What is being asked
The task calls for each record to be given again unchanged, minus any pictures.

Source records
- - - - - - -
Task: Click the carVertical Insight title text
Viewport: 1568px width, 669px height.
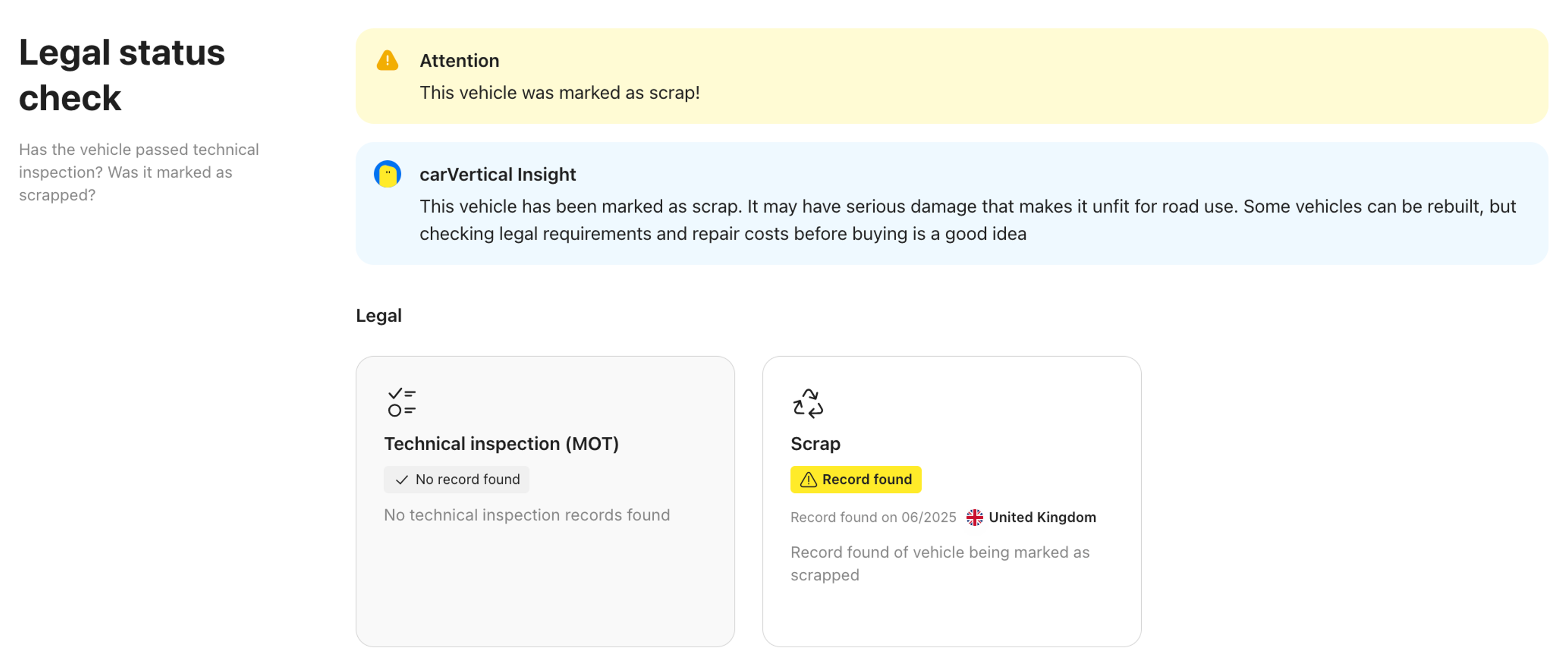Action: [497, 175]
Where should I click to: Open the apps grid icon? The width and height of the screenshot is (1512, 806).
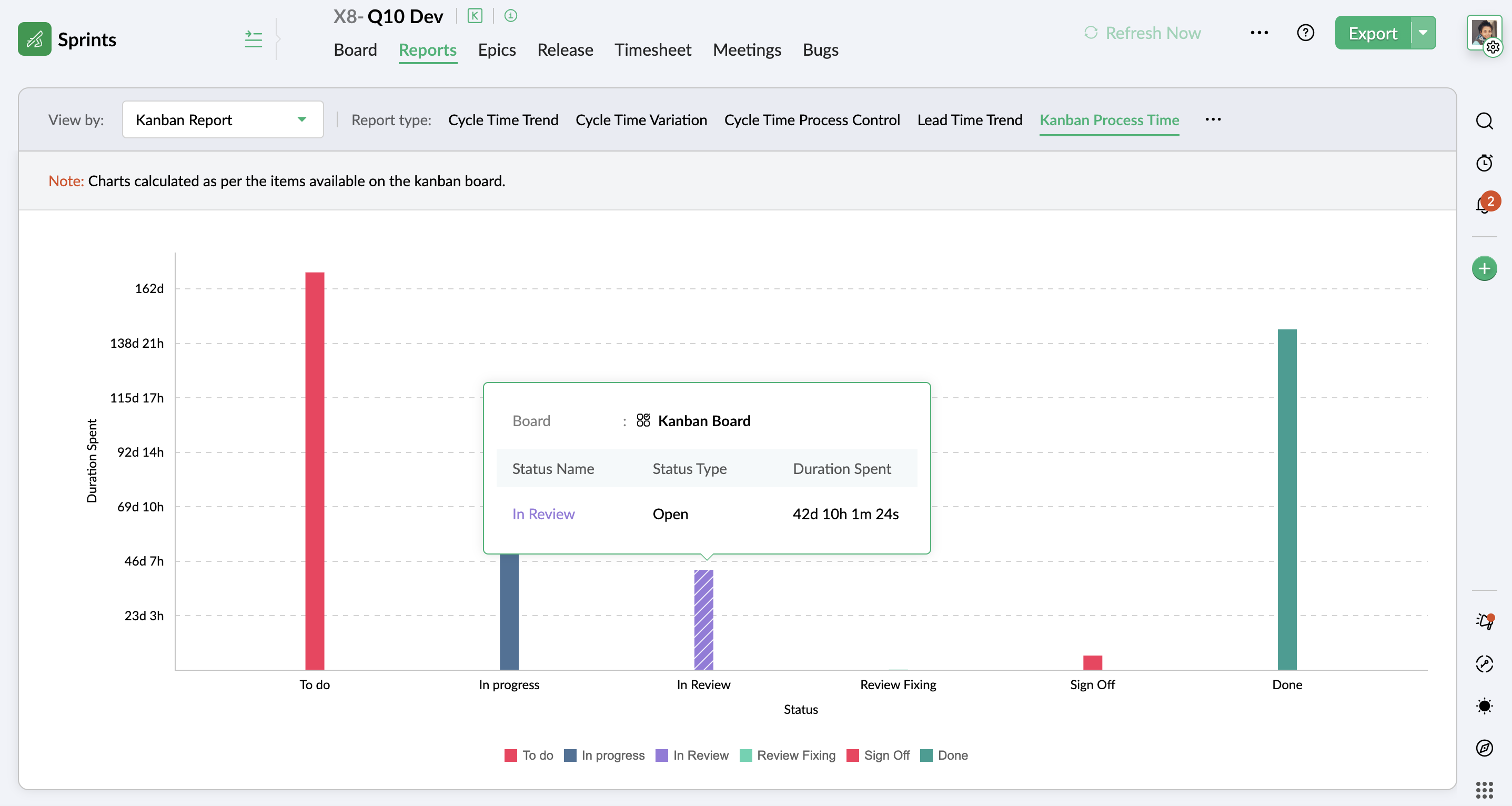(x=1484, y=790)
- - - - - - -
Exercise answer
Task: Click the carVertical Insight title text
Viewport: 1568px width, 669px height.
Action: [497, 175]
Where should I click to: Open the apps grid icon? The width and height of the screenshot is (1512, 806).
(x=1484, y=790)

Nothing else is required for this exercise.